From “Athletic Massage” (1984) by Rich Phaigh
The author studied under the Therese Pfrimmer method and was a sports masseur for Olympic athletes. Like so many books in the field of bodywork, we start out with some interesting theory while the section on practical application falls short, failing to provide rationale for the techniques illustrated.
  • Says former Olympian Mary Decker-Slaney, Phaigh’s treatments helped shorten her recovery times, helping her to train at consistently higher levels. In particular, Phaigh’s work on Decker’s legs greatly improved her progress as a runner, particularly after injury.
  • The author suggests that a proper massage rivals the benefits of a two-day layoff in training.
  • Ten minutes of deep stroking and kneading the calf can double the blood flow to that area for up to 40 minutes. On the other hand, ten minutes of exercise can increase, but not double, the blood flow for but 10 minutes.
  • When over-exerted, muscle fibers can protect themselves by torquing. The torquing can then spread, leading to a protracted shortening of the muscle. At this point you can pull or tear the muscle under normal use.
  • Jim Nance, a star running back for the New England Patriots (1965-71), once said that his legs were usually dead by the fourth quarter. He once had trainer Jack Meagher massage his legs right on the field. (Meagher’s classic book SportsMassage is highlighted elsewhere on this literature review.)

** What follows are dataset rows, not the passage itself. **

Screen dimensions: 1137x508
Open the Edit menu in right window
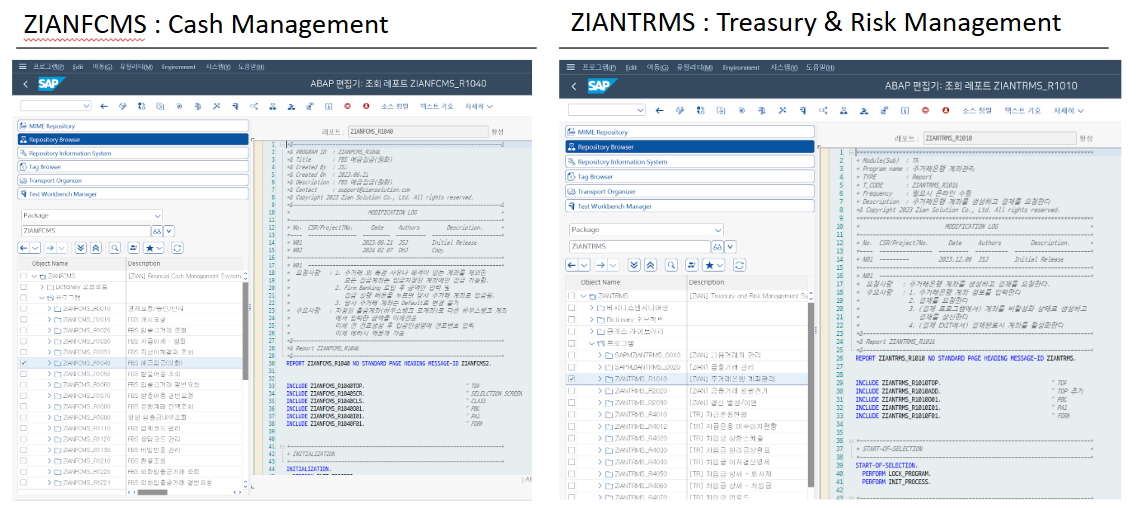click(631, 67)
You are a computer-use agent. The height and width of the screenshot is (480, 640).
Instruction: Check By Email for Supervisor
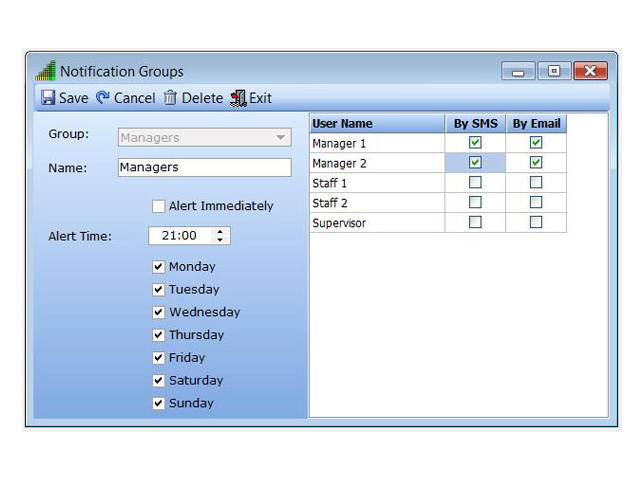(536, 222)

  • Electric stimulation to a muscle, says Phaigh, is a less effective method than direct manual stimulation. The electrical method merely mimics the normal expansion/contraction cycle, lacking the ability to break up adhesions.
  • Marathoner Alberto Salazar, a client of Phaigh, says that massage is “one of the basics of training that somehow got lost.” Salazar is a three-time winner of the New York City marathon and one-time winner in Boston.

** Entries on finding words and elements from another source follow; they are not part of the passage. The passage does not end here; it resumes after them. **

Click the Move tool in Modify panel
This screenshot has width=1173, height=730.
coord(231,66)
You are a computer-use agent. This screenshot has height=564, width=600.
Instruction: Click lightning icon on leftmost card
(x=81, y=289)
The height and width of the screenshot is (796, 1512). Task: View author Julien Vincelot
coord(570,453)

  • In 1977, the Nike shoe company founded the Athletics West Track Club in Eugene, Oregon. The lead masseur was Ilopo Nikkoli, a Finn whose deep pressure work was met with skepticism by some. That is until various runners began to experience fewer injuries due to his work. The author took on the job when Nikkoli left.

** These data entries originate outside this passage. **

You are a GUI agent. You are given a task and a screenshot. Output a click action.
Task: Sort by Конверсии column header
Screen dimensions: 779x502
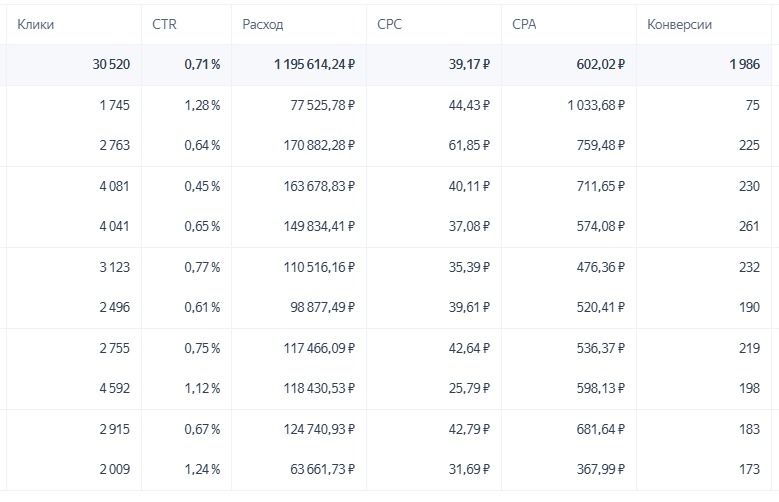(679, 24)
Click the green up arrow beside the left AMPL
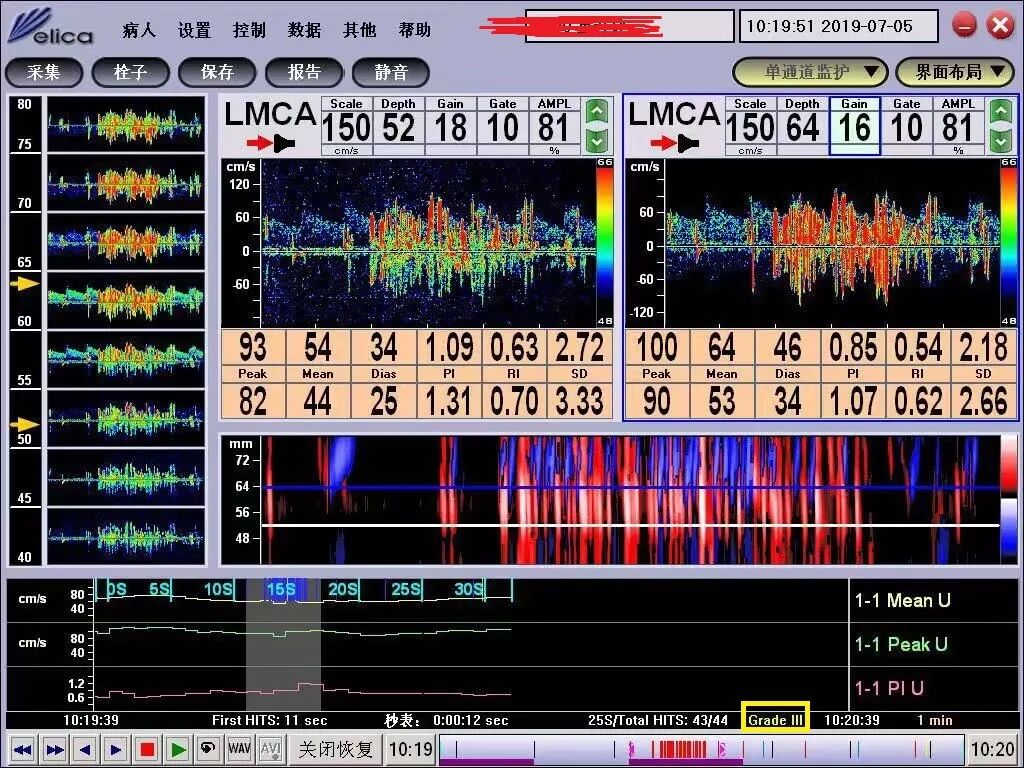Screen dimensions: 1024x768 click(597, 111)
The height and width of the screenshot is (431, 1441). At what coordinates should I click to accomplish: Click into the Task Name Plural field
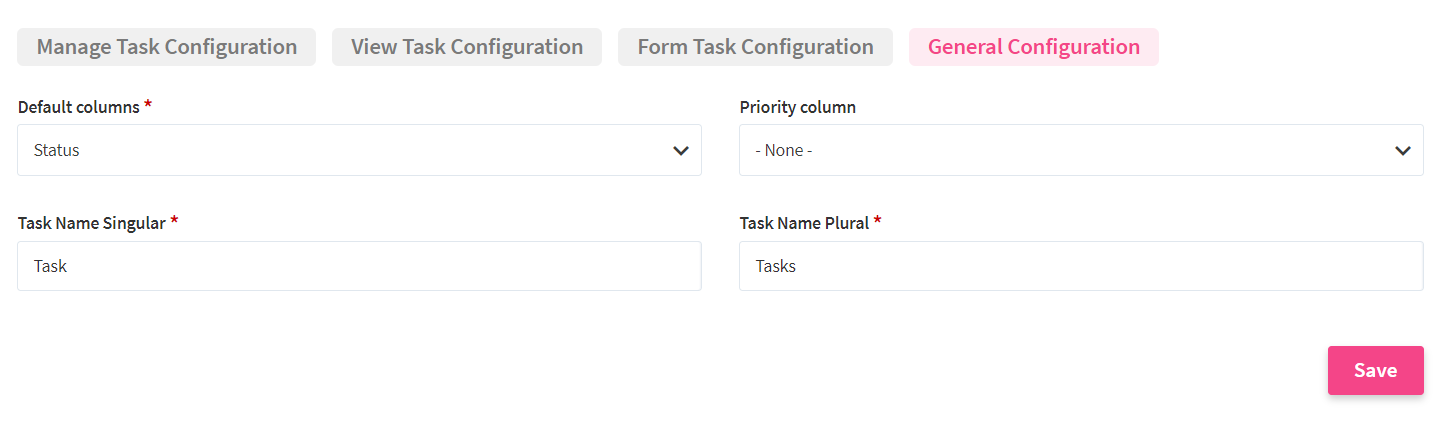click(x=1081, y=266)
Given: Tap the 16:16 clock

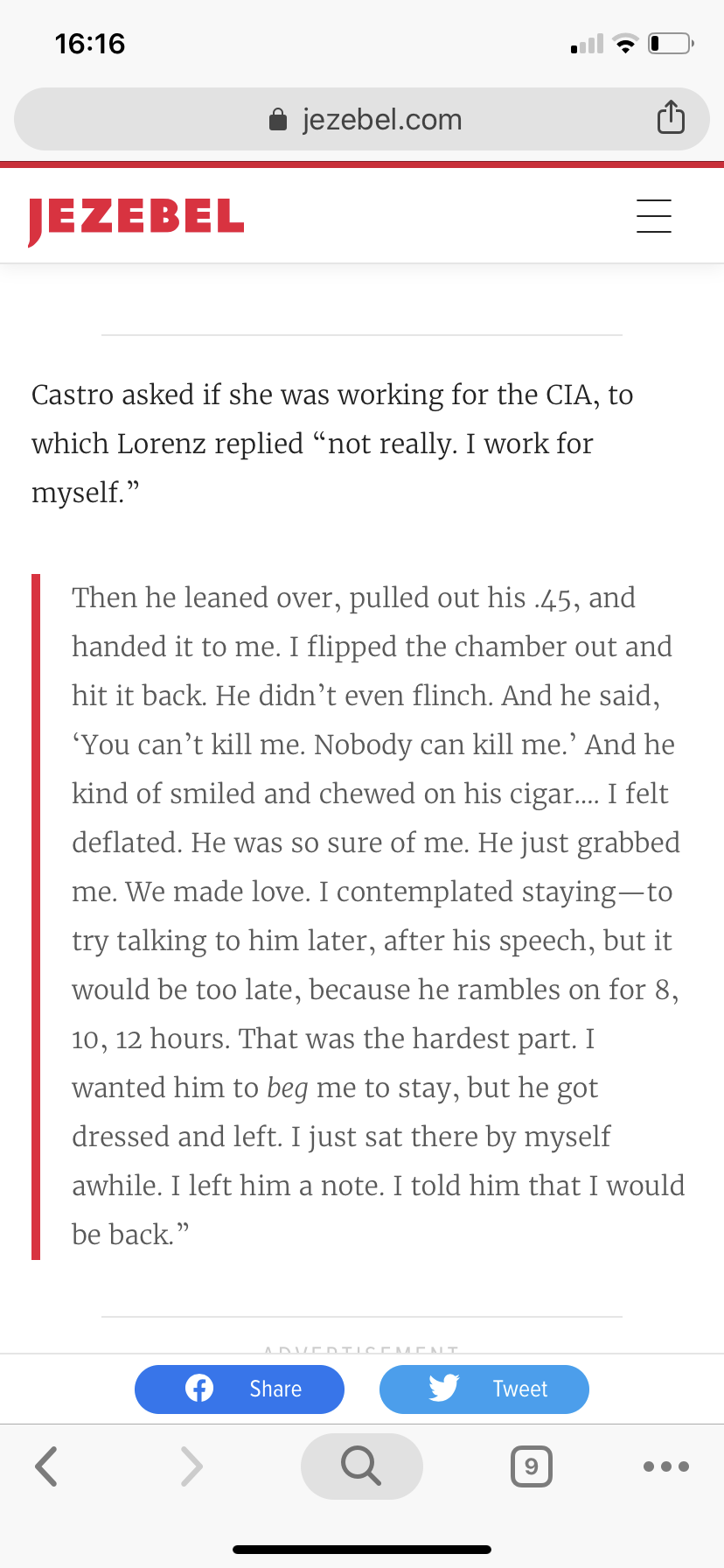Looking at the screenshot, I should (90, 44).
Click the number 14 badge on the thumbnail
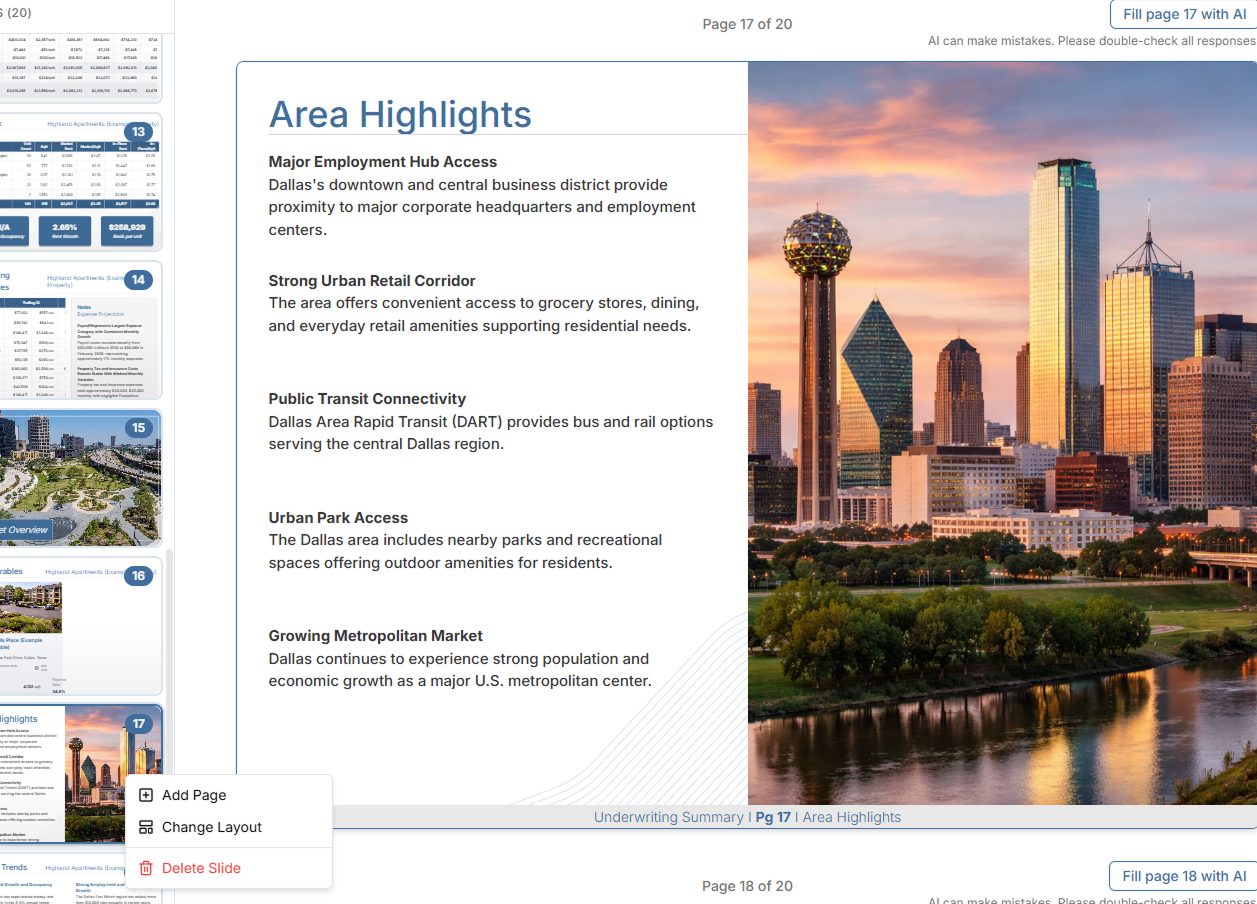Image resolution: width=1257 pixels, height=904 pixels. [x=138, y=280]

  • When left untreated, scar tissue can irritate a muscle as much as a grain of sand in the eye.
  • It has been determined that capillaries remain dilated after light stimulation to the skin. The length of time increases, to a certain extent, with increased pressure. The dilation can be verified by the flushed appearance to the skin.
  • Damaged muscle tissue does not regenerate itself, hence the healing cells are of a different quality. They are strong and pliable yet somehow irritating to the main tissue.
  • For years, physiologists believed that massage led to the absorption of scar tissue back into the body. In actuality, deep massage merely realigns the cells of the scar tissue with the surrounding area. It helps re-weave the rough edges of the scar tissue, helping to reduce the pain and irritation that takes place when scar tissue contacts healthy tissue.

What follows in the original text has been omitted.